She turned at his tone, but he smiled blandly. She did not have time for his games. “Well, call me if you find anything.”

“Would that include wildlife?”

She frowned. “Anything living you may consider yours.”

He’d consider more than that his. Lance turned over the vase and read the signature there for himself. How many Flavios could there be? Only one that he’d heard of when Conchessa told him Antonia’s lineage and what she’d learned through years of letters.

Flavio came into the story much earlier than Lance had intended to look. Was there a date on the vase? He pulled a box of magazines underneath the light bulb, climbed on it, and held up the vase. ’89. If he was right, that was 1889—and Flavio had once courted his great-great-grandmother Carina.

Curbing his excitement, Lance worked until it grew too dim in the attic to continue. If he were simply clearing it out, he would make much quicker progress, but he had to search carefully, or he might miss something important, as he’d missed the signature on that vase.

He carried it downstairs with him to the kitchen, carefully soaked and washed the grime, then dried it as the heirloom it was. He’d have to make sure Rese kept it in a safe place. For now he set it in a corner of the kitchen where she’d be unlikely to notice.

A twinge stirred inside. He wasn’t keeping it from her. He was just getting answers. He’d decide what to do with them when the time was right. He stroked the globe of the vase, then he went and found Rese working in the dining room.

He squinted up at the flame-shaped bulbs in the chandelier, then noted her progress. She was creating an ambient space, perfectly suited to his culinary ideas. “Are we serving dinner to the guests?”

She turned from the trim she stained with smooth even strokes, then followed his gaze back over the room. “I haven’t decided.”
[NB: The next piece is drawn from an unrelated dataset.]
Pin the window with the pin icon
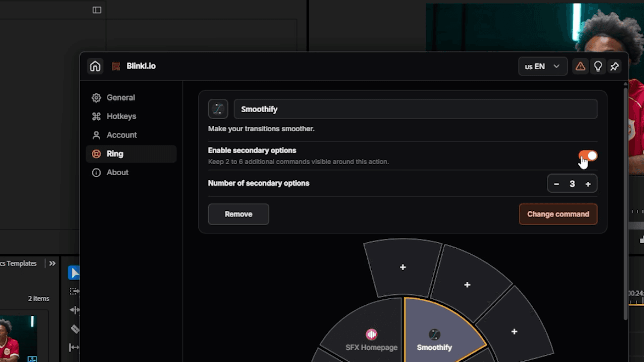The height and width of the screenshot is (362, 644). click(614, 66)
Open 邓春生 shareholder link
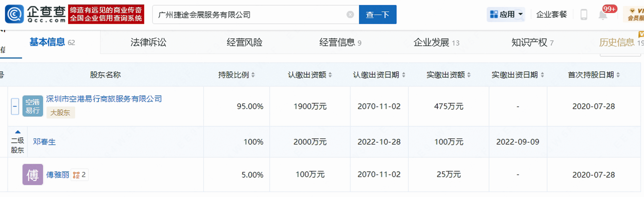644x197 pixels. [44, 142]
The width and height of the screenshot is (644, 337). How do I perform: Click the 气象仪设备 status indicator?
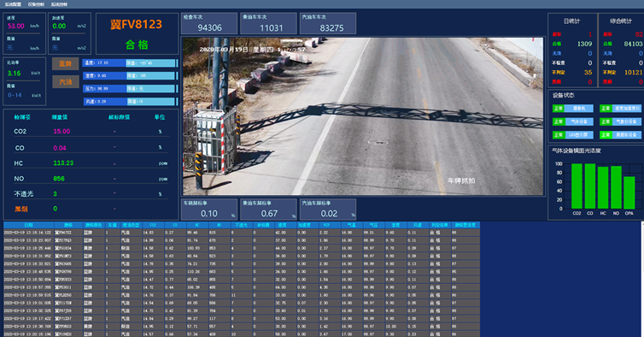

He didn’t miss her switch from plural to singular. But then he was only the lackey. Whatever sense of ownership he’d gained in both the kitchen and the attic were in his own mind. “I’m leaving now. It’s too dark in the attic.” He dug in his jeans pocket for his keys. “I’ll finish tomorrow.”

“You’re not cooking?”

He fought to keep the resentment from his face. “I signed out.” He’d already logged more hours onto the pad in the kitchen than a normal workday, and she didn’t merit another personal effort. “There are ramen noodles in the cabinet.”

She nodded. “Good night.”

He walked out, and a sharp whistle brought Baxter running. Lance climbed onto the Harley, and Baxter leaped into his lap and sat. Yeah, no wanting in that dog. Lance secured the hind legs into the leather pockets and started the bike. He picked up burgers at Murphy’s for both of them and drove to the Sonoma Valley Inn.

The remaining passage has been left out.